The Bay of Pomerania or Pomeranian Bight (Zatoka Pomorska /pl/; Pommersche Bucht; Pòmòrskô Hôwinga) is a basin in the southwestern Baltic Sea, off the Pomeranian shores of Poland and Germany. It stretches between the northernmost tip of the island of Rügen called Gellort northwest of Cape Arkona in the west, and the village of Jarosławiec in the east. In the south, it is bounded by the islands of Usedom/Uznam and Wolin, which separate it from the Szczecin Lagoon which is flown through by the Oder River, and is connected to the bay by three straits, the Dziwna, Świna, and Peenestrom.
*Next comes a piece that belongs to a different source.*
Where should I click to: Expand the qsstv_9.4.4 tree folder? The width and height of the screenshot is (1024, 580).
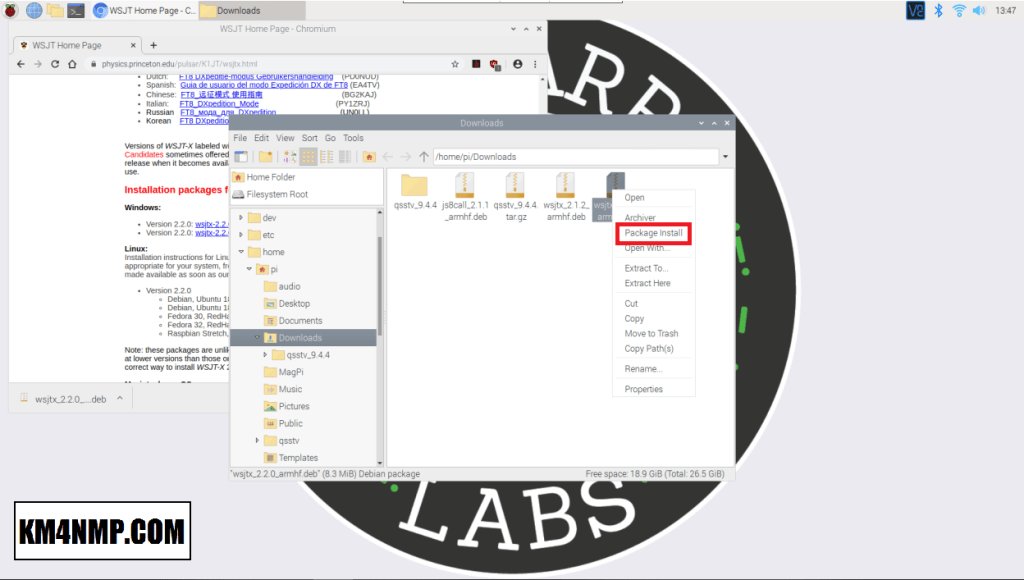tap(265, 355)
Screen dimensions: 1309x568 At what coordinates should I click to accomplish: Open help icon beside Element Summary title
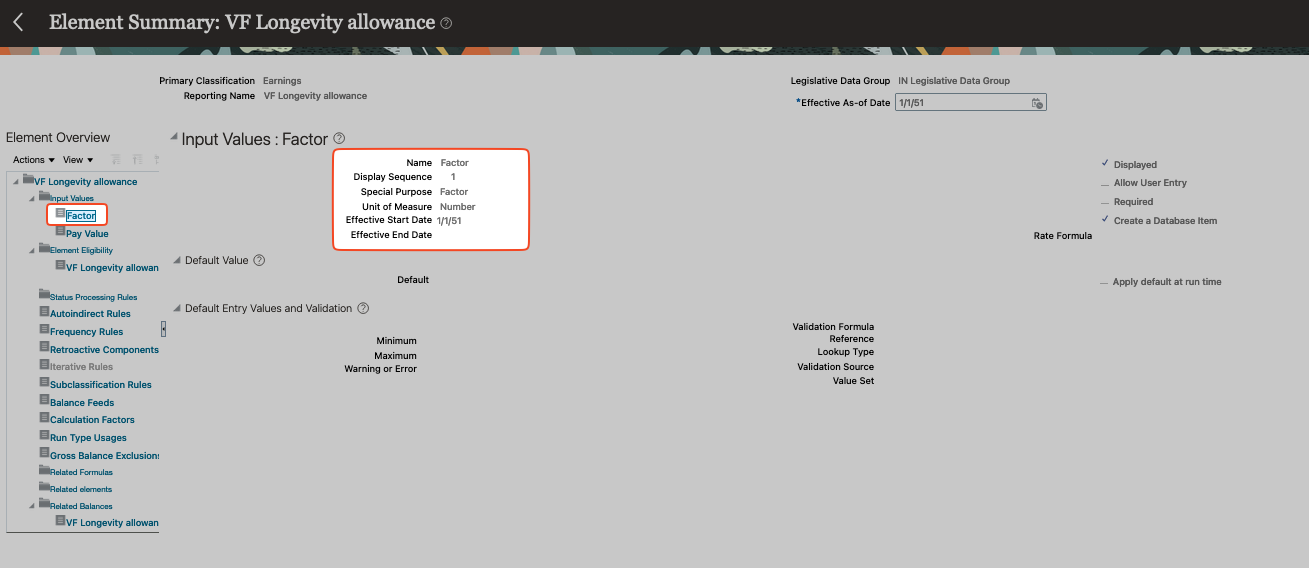point(446,23)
The Bay of Greifswald with the islands of Koos and Vilm is a large sub-bay in the southwest of the Bay of Pomerania. Apart from Rügen, Usedom/Uznam, and Wolin, the islands Greifswalder Oie and Ruden also lie in the Bay of Pomerania. Maximum depth is 20 m and salinity is about 8%. The main ports on the Bay of Pomerania are Mukran Port in Sassnitz-Mukran, the port of Świnoujście, the port of Kołobrzeg, the port of Greifswald on the mouth of the Ryck River in Greifswald-Wieck, the port of Dziwnów, and the port of Wolgast.